Royan bercerita mengenai kampanye pencegahan bullying yang ia laksanakan untuk siswa siswi SMPN 2 Maluku Tengah. Bullying merupakan masalah serius yang perlu dicegah karena dapat mempengaruhi korbannya seumur hidup. Setali tiga uang, di SMAN 30 Maluku Tengah, Safira melakukan sosialisasi pencegahan dan penanganan kekerasan seksual. Sosialisasi ini penting karena angka kasus kekerasan seksual di Indonesia yang masih tinggi. Selain itu, masih ada berbagai stigma yang menyelimuti kekerasan seksual.

Tim UII Mengabdi juga mengajar di TPA setempat sebagai bentuk pemenuhan aspek agama. Sejatinya terdapat 3 TPA di Desa Combir Kasestoren, tetapi salah satu di antaranya sedang dalam tahap renovasi. Selain mengajar TPA di sore hari, tim UII Mengabdi turut membantu dalam proses renovasi tersebut. 

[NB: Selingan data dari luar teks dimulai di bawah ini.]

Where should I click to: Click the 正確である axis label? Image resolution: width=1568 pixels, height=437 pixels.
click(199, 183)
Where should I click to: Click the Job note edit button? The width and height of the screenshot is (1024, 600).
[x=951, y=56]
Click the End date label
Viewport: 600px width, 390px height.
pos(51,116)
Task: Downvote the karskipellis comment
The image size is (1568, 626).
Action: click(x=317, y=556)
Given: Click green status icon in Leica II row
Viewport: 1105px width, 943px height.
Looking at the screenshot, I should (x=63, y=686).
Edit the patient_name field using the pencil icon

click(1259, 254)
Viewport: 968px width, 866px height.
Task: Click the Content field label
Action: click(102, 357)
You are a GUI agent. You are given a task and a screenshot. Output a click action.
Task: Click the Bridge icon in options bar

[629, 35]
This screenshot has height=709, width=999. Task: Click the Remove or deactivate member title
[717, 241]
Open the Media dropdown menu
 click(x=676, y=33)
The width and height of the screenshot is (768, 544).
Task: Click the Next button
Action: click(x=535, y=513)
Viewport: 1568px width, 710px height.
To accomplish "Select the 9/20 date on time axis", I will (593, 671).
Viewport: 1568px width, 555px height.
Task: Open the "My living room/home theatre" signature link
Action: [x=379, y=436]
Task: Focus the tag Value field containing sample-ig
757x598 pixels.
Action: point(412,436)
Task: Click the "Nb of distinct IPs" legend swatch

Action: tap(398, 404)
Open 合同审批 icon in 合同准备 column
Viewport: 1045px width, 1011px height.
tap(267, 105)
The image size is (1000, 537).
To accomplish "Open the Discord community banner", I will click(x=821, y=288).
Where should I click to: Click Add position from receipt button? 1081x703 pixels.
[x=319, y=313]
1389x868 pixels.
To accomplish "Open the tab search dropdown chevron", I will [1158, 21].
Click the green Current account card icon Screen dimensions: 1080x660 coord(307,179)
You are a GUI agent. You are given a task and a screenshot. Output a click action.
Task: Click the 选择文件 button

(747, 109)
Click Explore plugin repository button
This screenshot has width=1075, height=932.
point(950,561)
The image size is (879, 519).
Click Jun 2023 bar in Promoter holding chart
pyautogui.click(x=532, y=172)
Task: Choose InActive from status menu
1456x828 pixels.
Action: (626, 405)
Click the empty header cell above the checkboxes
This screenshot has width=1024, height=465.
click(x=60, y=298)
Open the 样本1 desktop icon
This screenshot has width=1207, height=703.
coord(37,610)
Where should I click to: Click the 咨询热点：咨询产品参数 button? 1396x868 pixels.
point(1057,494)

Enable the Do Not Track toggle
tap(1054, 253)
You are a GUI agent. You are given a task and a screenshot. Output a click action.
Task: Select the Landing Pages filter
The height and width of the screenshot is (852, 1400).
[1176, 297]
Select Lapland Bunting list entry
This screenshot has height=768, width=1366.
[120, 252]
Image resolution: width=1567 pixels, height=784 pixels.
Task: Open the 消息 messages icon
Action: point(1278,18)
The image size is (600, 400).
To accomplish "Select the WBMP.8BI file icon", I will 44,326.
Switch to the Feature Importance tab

Tim UII Mengabdi juga mengedukasi mengenai pengelolaan sampah. Sampah masih menjadi masalah besar di Indonesia, tak terkecuali di Banda Neira. 

“Di sana sampah tuh mereka buang, udah buang aja gitu. Kalau nggak dibakar, ya dibuang ke laut kayak lempar aja gitu, loh,” Safira memberikan gambaran.

Hal ini ironis, mengingat laut menjadi sumber kehidupan mereka. Selain karena belum memiliki pengetahuan mengenai pengelolaan sampah, infrastruktur yang menunjang pemilahan, pengumpulan, pengangkutan, pengolahan, dan pemrosesan akhir sampah memang belum memadai. 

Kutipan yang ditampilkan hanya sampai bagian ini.